CVE Vulnerabilities

CVE-2021-34773

Cross-Site Request Forgery (CSRF)

Published: Nov 04, 2021 | Modified: Nov 07, 2023
CVSS 3.x
6.5
MEDIUM
Source:
NVD
CVSS:3.1/AV:N/AC:L/PR:N/UI:R/S:U/C:N/I:H/A:N
CVSS 2.x
4.3 MEDIUM
AV:N/AC:M/Au:N/C:N/I:P/A:N
RedHat/V2
RedHat/V3
Ubuntu

A vulnerability in the web-based management interface of Cisco Unified Communications Manager (Unified CM), Cisco Unified Communications Manager Session Management Edition (Unified CM SME), and Cisco Unified Communications Manager IM & Presence Service (Unified CM IM&P) could allow an unauthenticated, remote attacker to conduct a cross-site request forgery (CSRF) attack on an affected device. This vulnerability is due to insufficient CSRF protections for the web-based management interface on an affected device. An attacker could exploit this vulnerability by persuading a user of the interface to click a malicious link. A successful exploit could allow the attacker to perform arbitrary actions with the privilege level of the targeted user. These actions could include modifying the device configuration and deleting (but not creating) user accounts.

*Information supplied*:
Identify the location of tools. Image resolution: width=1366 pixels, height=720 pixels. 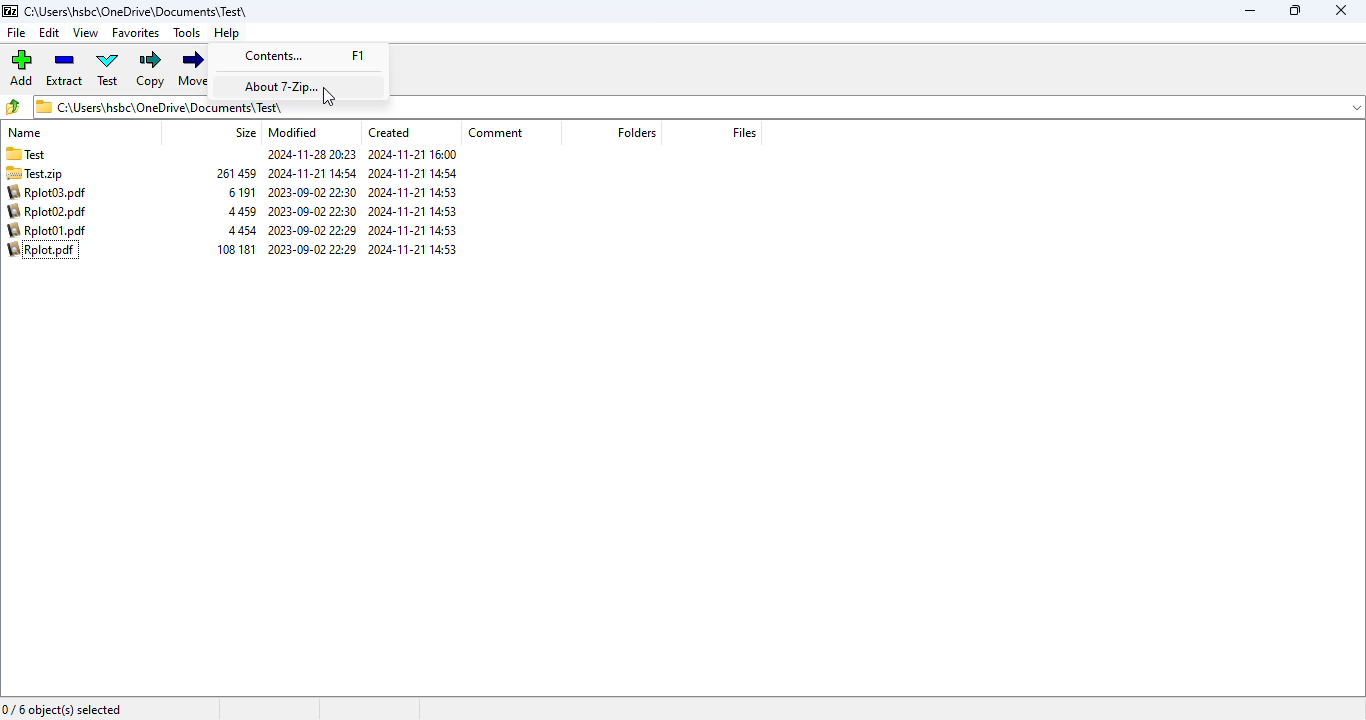
(187, 33).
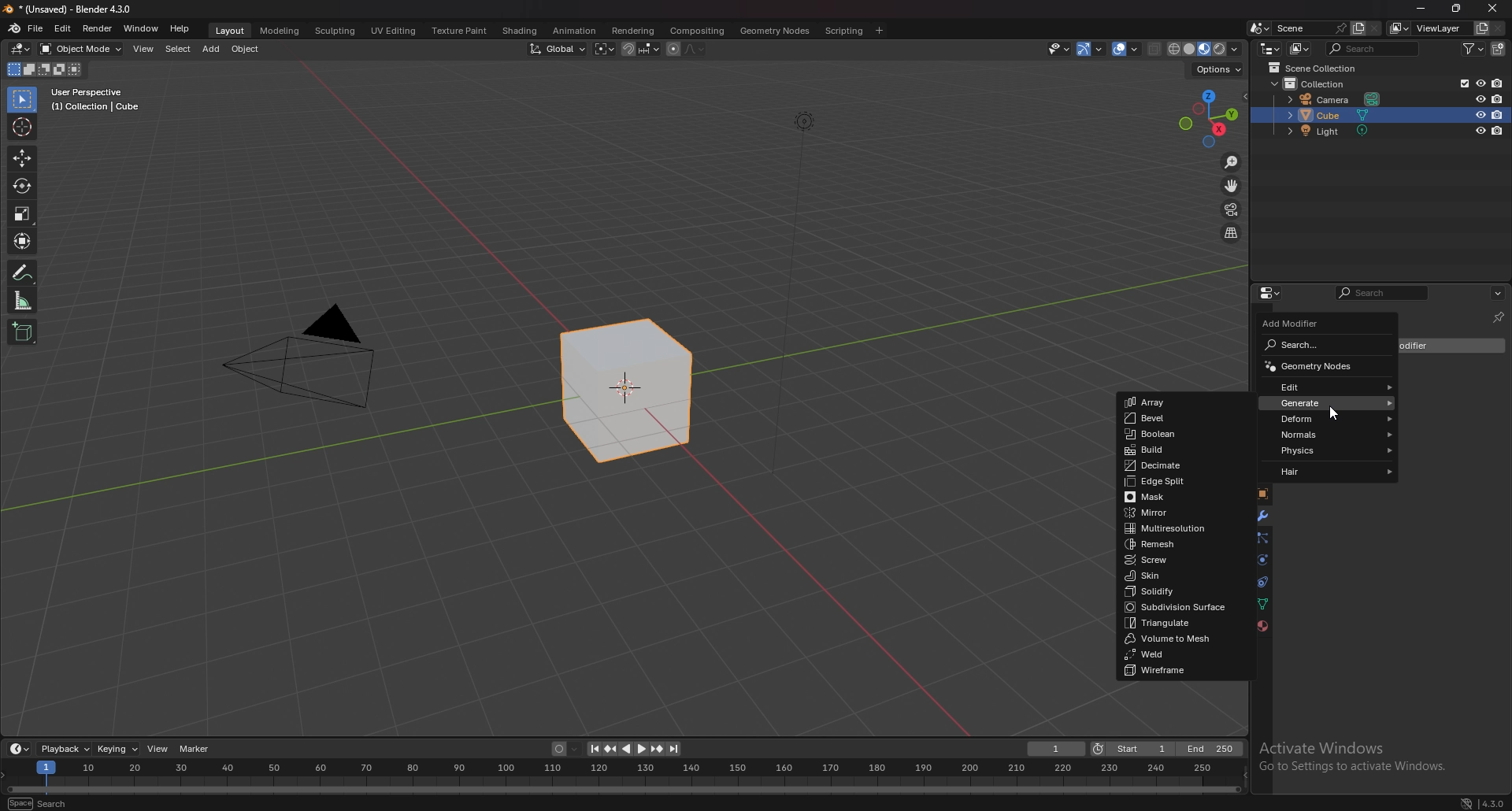  What do you see at coordinates (1327, 419) in the screenshot?
I see `deform` at bounding box center [1327, 419].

*What you have to do*: Continue the CVE-2021-34773 entry on the Cisco Unified Communications Manager CSRF flaw, starting after its last sentence.

*Result of the exercise*:
Weakness

The web application does not, or can not, sufficiently verify whether a well-formed, valid, consistent request was intentionally provided by the user who submitted the request.

Affected Software

Name Vendor Start Version End Version
Unified_communications_manager Cisco - (including) - (including)
Unified_communications_manager Cisco 14.0(1.10000.20) (including) 14.0(1.10000.20) (including)
Unified_communications_manager_im_and_presence_service Cisco 10.5(2) (including) 10.5(2) (including)
Unified_communications_manager_im_and_presence_service Cisco 11.5(1) (including) 11.5(1) (including)
Unified_communications_manager_im_and_presence_service Cisco 12.5 (including) 12.5 (including)
Unified_communications_manager_im_and_presence_service Cisco 14.0 (including) 14.0 (including)

Potential Mitigations

  • Use a vetted library or framework that does not allow this weakness to occur or provides constructs that make this weakness easier to avoid.
  • For example, use anti-CSRF packages such as the OWASP CSRFGuard. [REF-330]
  • Another example is the ESAPI Session Management control, which includes a component for CSRF. [REF-45]
  • Use the “double-submitted cookie” method as described by Felten and Zeller:
  • When a user visits a site, the site should generate a pseudorandom value and set it as a cookie on the user’s machine. The site should require every form submission to include this value as a form value and also as a cookie value. When a POST request is sent to the site, the request should only be considered valid if the form value and the cookie value are the same.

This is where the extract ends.